2021年1月場所個別評価 貴景勝

 綱取りの場所だったが2勝8敗5休という成績に終わり、3月場所は3度目のカド番となった。今場所も両横綱が休場ということで綱取りに向けては高いレベルでの優勝が求められたが初日から4連敗し、綱取りの可能性が早々と消えた。5日目にようやく初白星を挙げるも調子が上がらず、10日目から休場となった。

 内容に関しては立ち合いはまずまず当たれていたものの、二の矢、三の矢の押しが弱く、相手を押し込めていなかった。二の矢、三の矢で相手を土俵際まで押し込むのが貴景勝の相撲なので押し込めないと相撲自体が苦しくなる。やはりポイントは初日の御嶽海戦だったと思う。立ち合いから突き放すも御嶽海に下からあてがわれた。先に引いたのは御嶽海だったが右に回り込まれ、体を入れ替えられると引いたところをつけ込まれ、押し出された。結局御嶽海の低い重心を崩すことができなかった。我慢できずに引いたのは悪いとは言わないが、貴景勝にとって嫌な負け方だったのは確かである。精神的なダメージも大きく、2日目以降は歯車が狂ってしまった。平幕相手でも押し切れず、土俵中央での攻防になった。これでは背が低く、手足の短い貴景勝にとっては苦しい相撲になる。押し込めないので引き技やいなしも効かない。休場の理由は3日目の北勝富士戦で左足首を痛めたことだが、攻めきれなかったのが怪我につながるといった内容だった。こうなっては押し相撲力士にとってはどうしようもない。

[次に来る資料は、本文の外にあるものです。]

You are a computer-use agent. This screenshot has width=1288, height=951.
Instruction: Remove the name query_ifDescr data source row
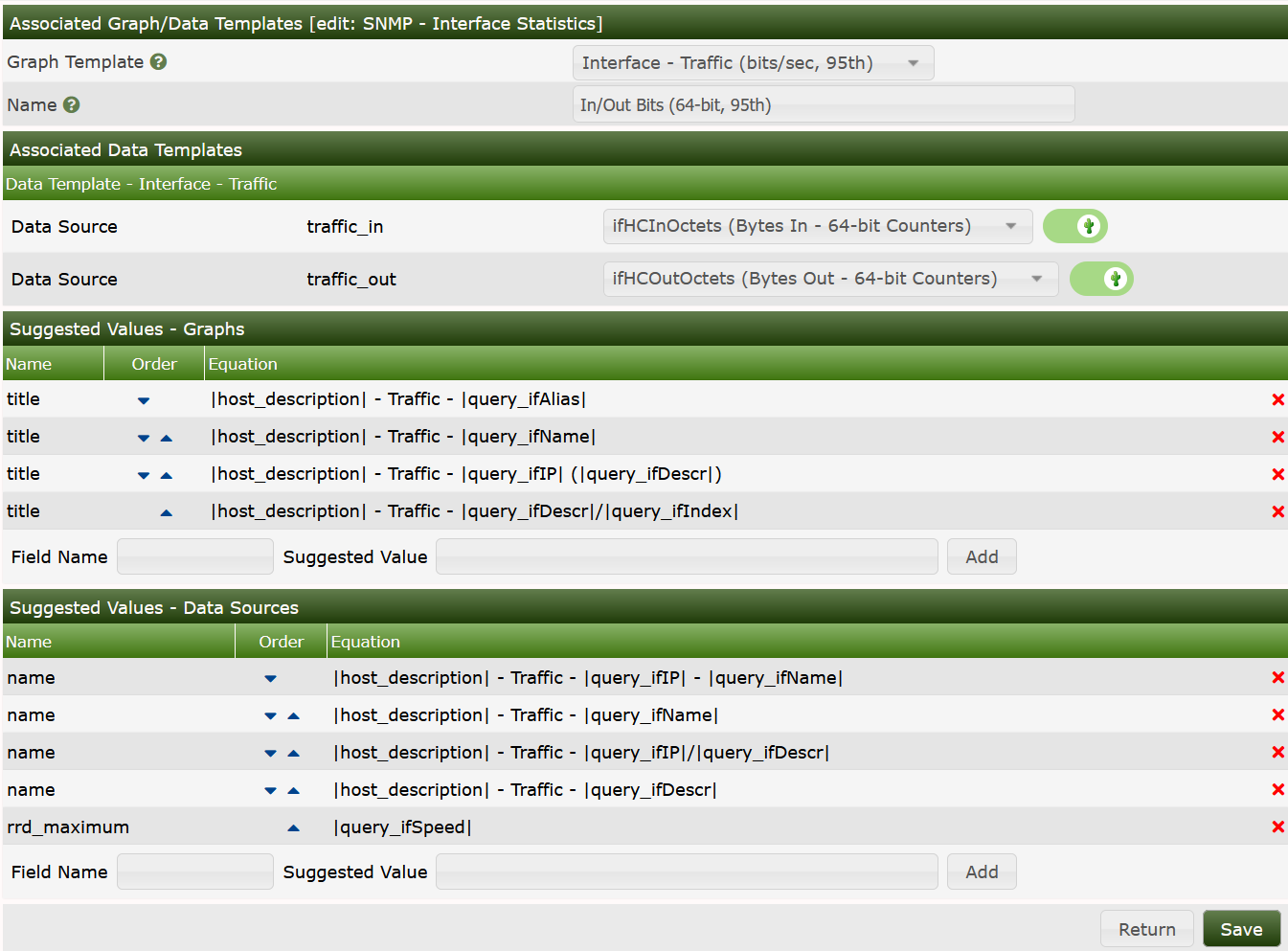(1277, 789)
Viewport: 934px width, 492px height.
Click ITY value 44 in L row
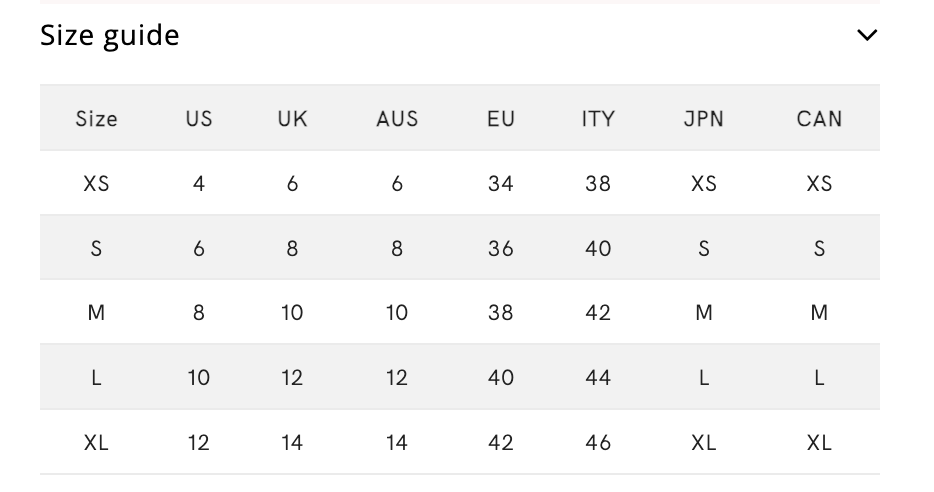598,378
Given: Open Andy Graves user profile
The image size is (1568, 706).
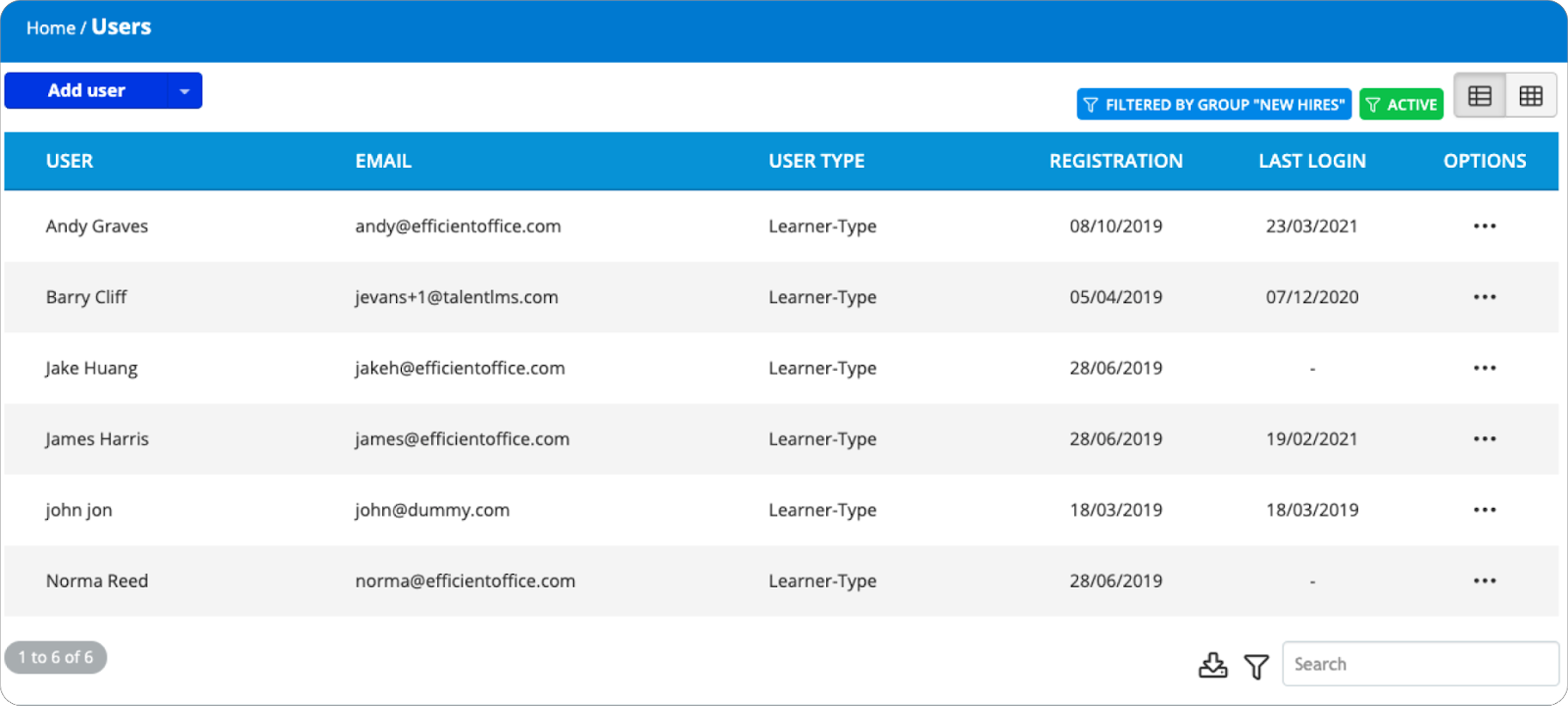Looking at the screenshot, I should (x=97, y=227).
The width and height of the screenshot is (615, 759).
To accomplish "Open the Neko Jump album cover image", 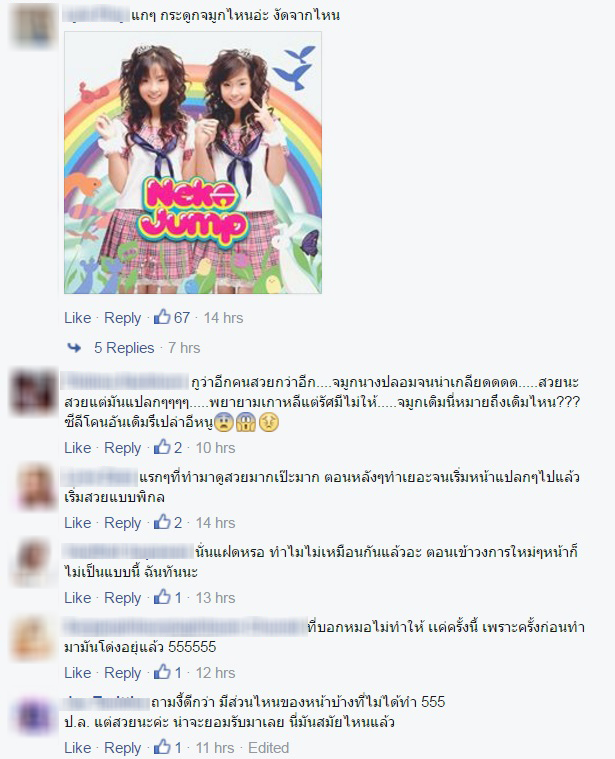I will [193, 163].
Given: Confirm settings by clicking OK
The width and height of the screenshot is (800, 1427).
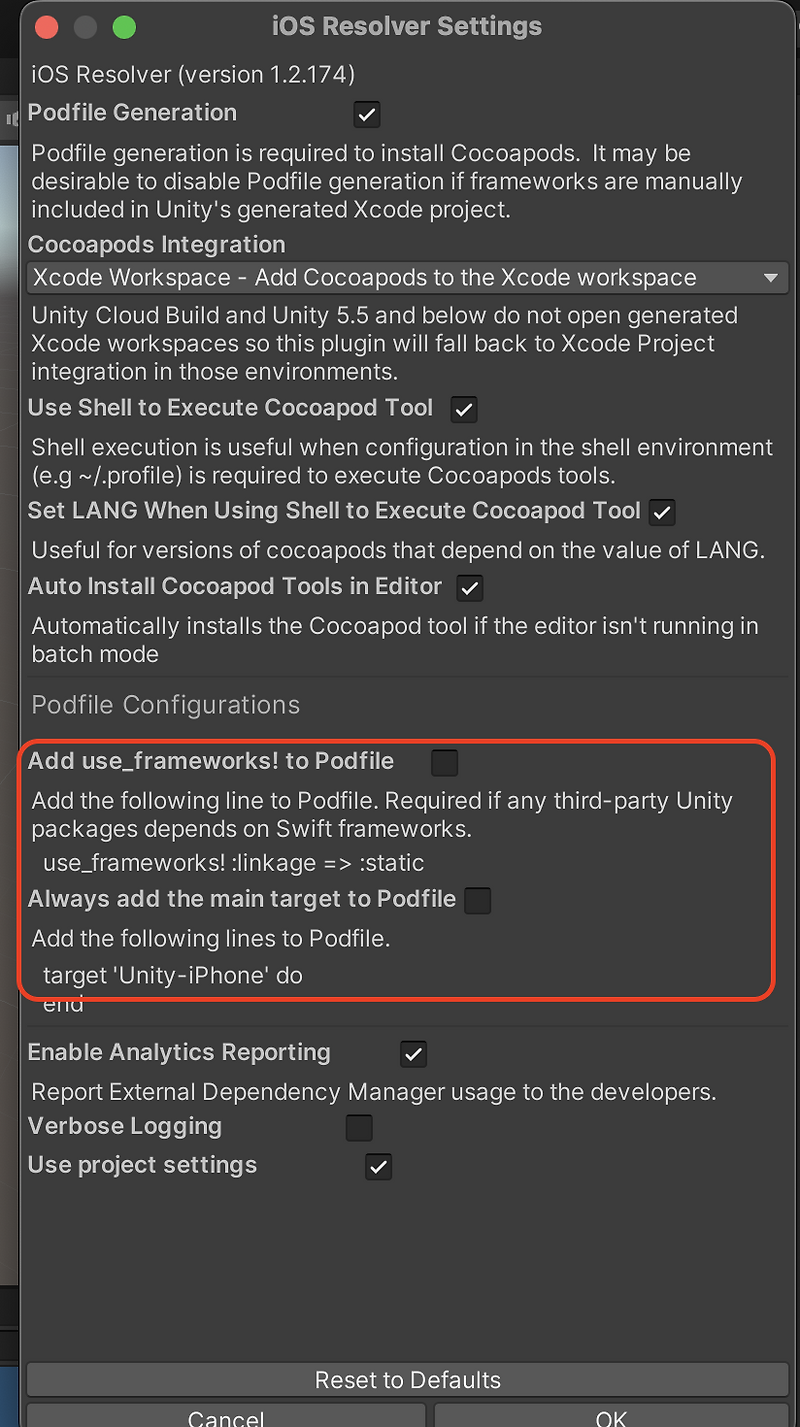Looking at the screenshot, I should click(x=610, y=1417).
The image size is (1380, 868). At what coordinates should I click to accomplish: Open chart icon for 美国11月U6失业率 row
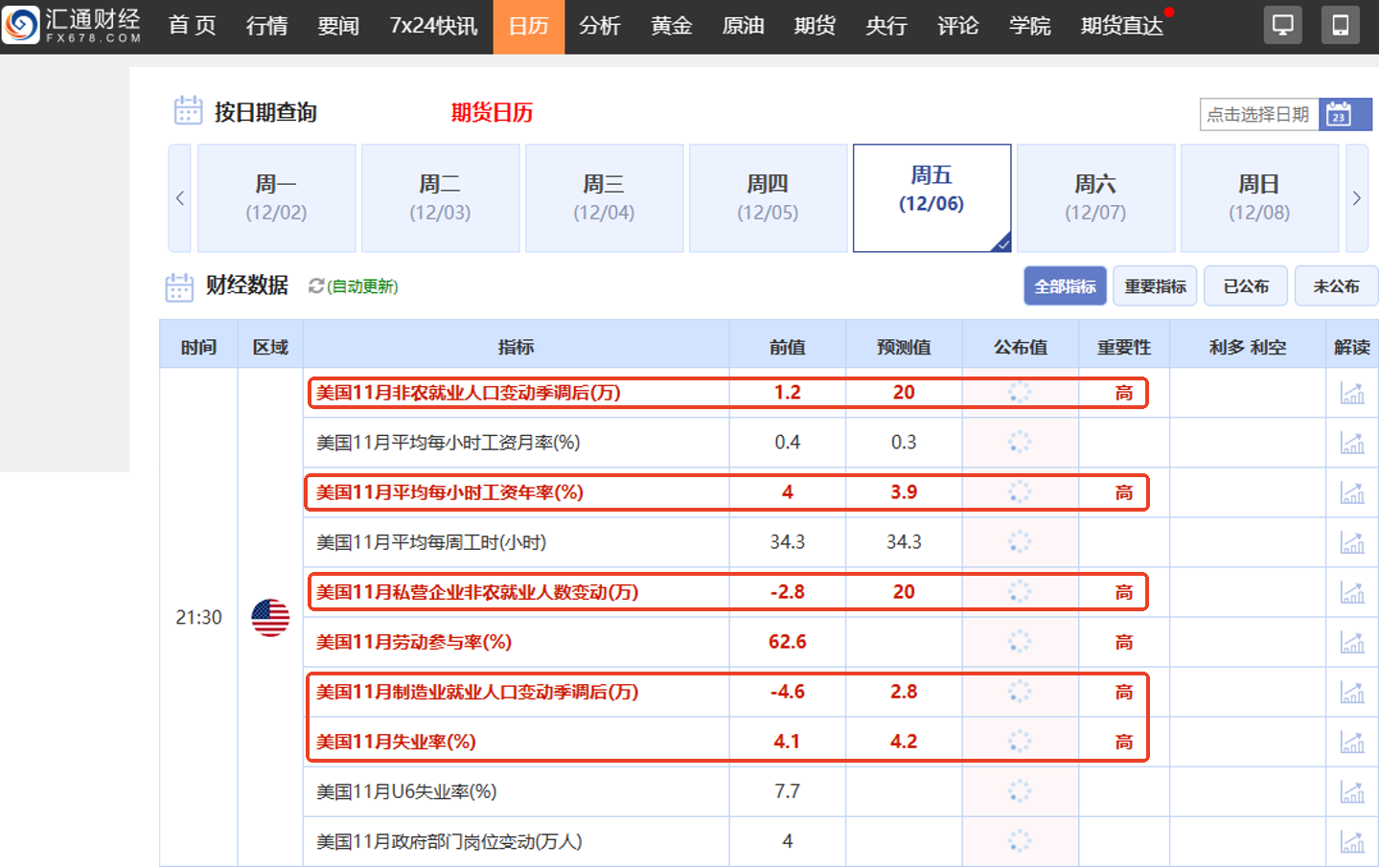(x=1351, y=791)
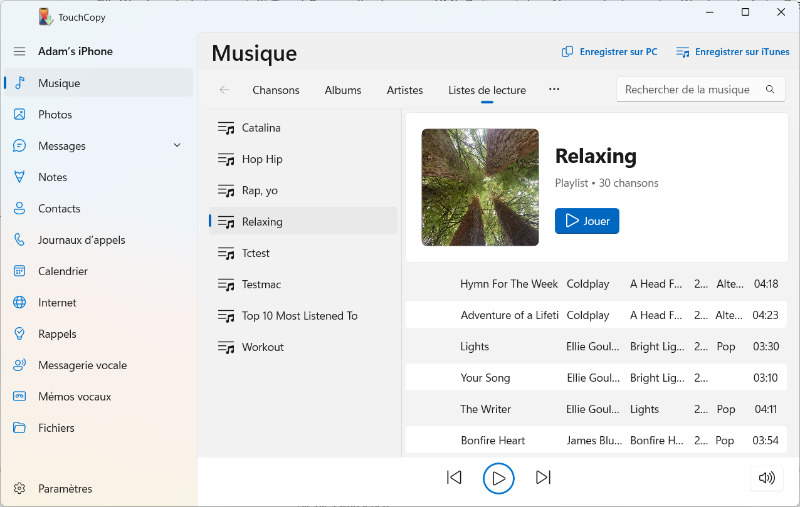Open the more options ellipsis tab menu
The width and height of the screenshot is (800, 507).
554,90
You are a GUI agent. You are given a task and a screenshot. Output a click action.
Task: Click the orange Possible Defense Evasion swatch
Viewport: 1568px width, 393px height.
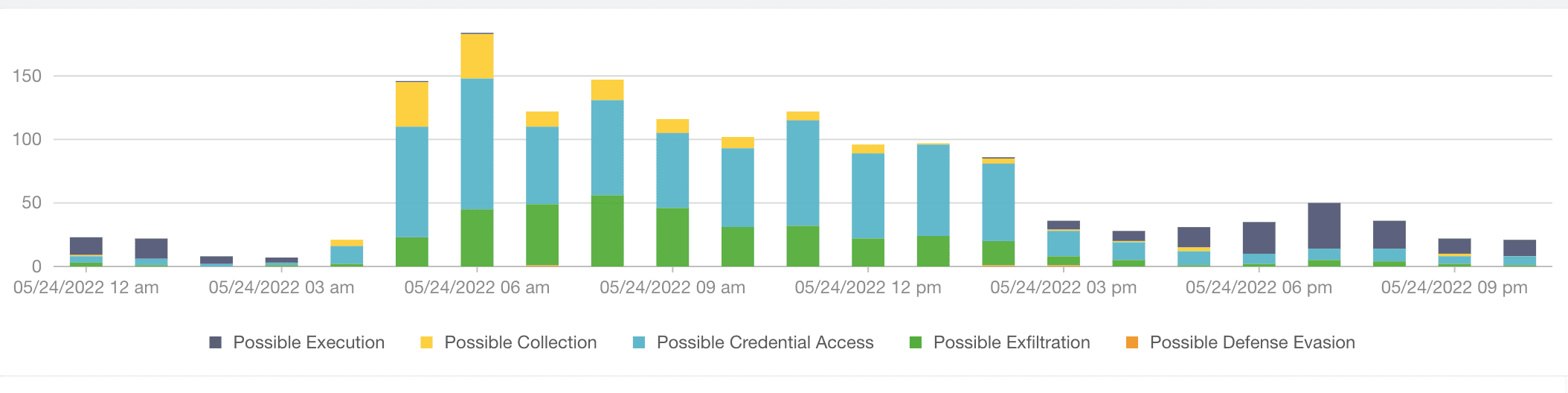pos(1132,342)
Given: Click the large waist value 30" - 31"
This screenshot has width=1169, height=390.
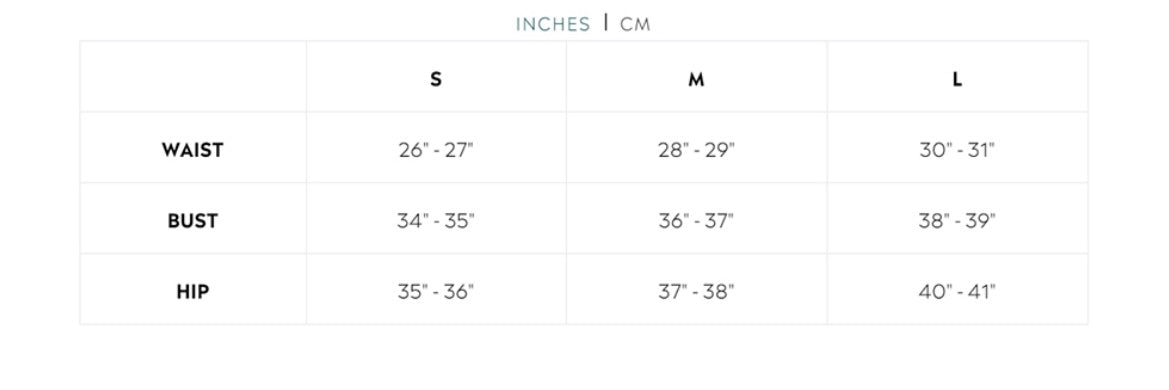Looking at the screenshot, I should (x=957, y=150).
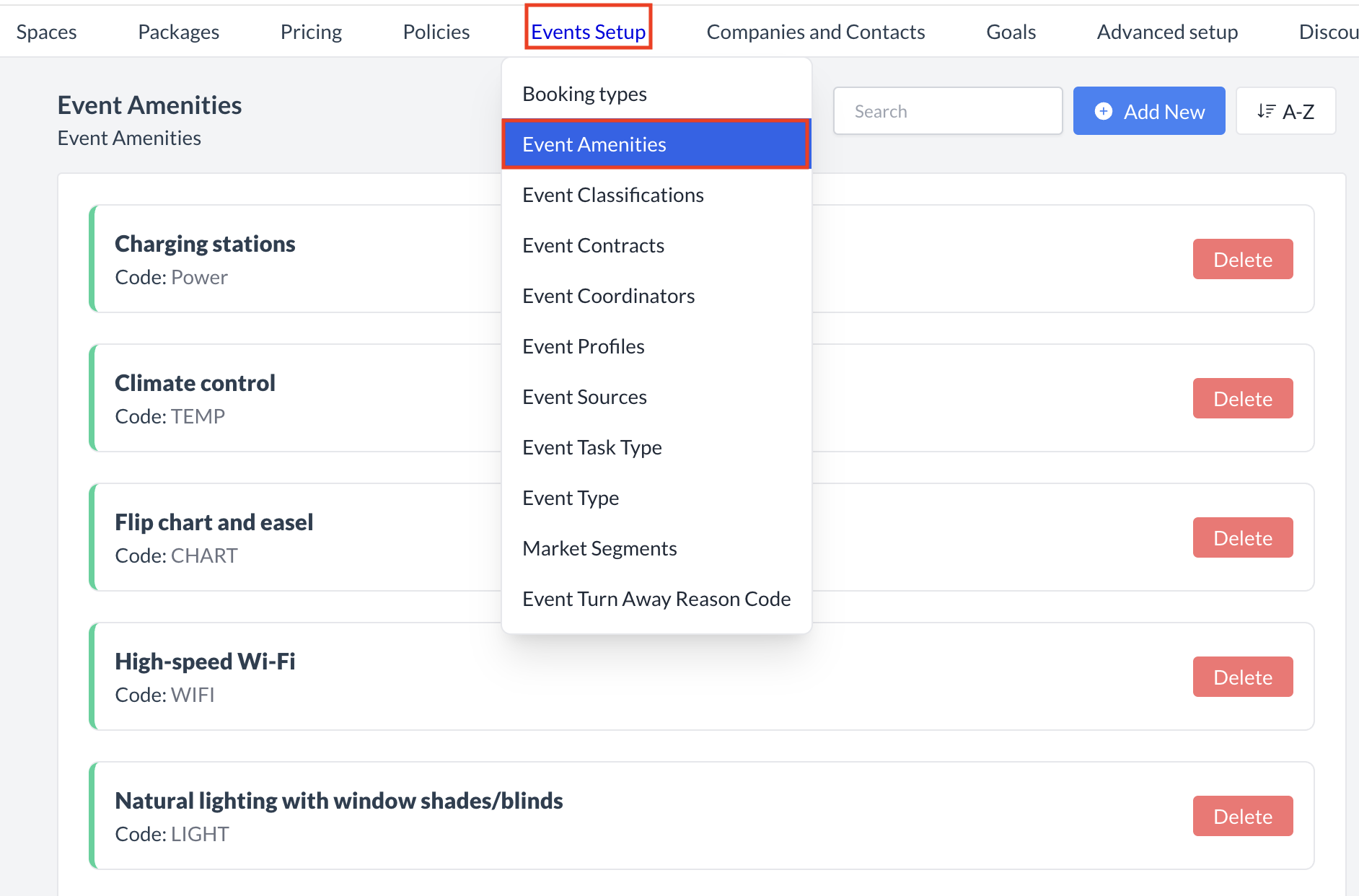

 3月場所に向けては2月2日から稽古を再開したみたいだ。また痛めた左足首の回復具合を見ながら20日から始まる合同稽古に参加するか決めるみたいだ。あとは部屋が現在の台東区から板橋区に移転する。綱取りを逃したこともあり、心機一転となりそうである。まずはカド番を脱出し、優勝争いに加わりたいところだ。そして優勝し、2度目の綱取りを期待したい。また1月場所のことは忘れ、気持ちを切り替えて3月場所に臨んでほしい。